### Data for the task
──────────────────────────────

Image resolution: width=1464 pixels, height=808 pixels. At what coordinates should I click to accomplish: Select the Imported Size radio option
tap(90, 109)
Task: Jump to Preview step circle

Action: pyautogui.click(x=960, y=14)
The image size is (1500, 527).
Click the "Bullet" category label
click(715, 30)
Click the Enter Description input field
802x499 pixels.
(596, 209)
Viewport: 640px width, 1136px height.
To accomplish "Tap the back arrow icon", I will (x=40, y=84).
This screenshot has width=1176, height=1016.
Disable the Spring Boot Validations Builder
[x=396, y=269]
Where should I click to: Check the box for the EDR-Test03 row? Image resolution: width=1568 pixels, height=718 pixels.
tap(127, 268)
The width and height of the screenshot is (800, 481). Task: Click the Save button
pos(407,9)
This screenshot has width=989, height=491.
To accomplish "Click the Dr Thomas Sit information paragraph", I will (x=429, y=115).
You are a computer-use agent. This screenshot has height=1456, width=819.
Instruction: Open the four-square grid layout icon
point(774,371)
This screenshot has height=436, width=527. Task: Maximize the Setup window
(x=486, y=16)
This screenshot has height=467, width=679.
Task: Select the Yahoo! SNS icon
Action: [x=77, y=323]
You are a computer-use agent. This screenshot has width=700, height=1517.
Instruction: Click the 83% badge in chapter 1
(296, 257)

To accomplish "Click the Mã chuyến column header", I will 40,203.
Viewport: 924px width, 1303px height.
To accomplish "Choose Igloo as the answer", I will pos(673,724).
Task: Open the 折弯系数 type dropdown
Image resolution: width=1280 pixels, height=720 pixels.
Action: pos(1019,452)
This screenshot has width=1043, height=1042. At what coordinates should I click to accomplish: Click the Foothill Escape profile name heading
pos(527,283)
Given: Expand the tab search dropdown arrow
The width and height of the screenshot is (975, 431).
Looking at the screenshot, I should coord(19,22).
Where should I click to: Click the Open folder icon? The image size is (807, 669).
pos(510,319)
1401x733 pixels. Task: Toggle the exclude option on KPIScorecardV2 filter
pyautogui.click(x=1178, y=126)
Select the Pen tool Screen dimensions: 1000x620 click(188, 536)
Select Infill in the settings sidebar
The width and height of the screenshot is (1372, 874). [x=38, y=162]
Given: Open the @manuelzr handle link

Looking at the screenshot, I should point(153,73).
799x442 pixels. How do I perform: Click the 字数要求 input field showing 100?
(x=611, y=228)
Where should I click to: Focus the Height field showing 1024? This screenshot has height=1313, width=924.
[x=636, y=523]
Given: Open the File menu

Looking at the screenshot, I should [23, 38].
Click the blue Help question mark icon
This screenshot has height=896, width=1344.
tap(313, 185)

──────────────────────────────

### Exercise brief
Extract from the listing above the lines between the line containing "The width and height of the screenshot is (975, 431)." and the line containing "Select the Pen", keeping both of those lines. Output nothing else.

### Answer to the exercise
The width and height of the screenshot is (975, 431).
Looking at the screenshot, I should coord(19,22).
Where should I click to: Click the Open folder icon? The image size is (807, 669).
pos(510,319)
1401x733 pixels. Task: Toggle the exclude option on KPIScorecardV2 filter
pyautogui.click(x=1178, y=126)
Select the Pen tool Screen dimensions: 1000x620 click(188, 536)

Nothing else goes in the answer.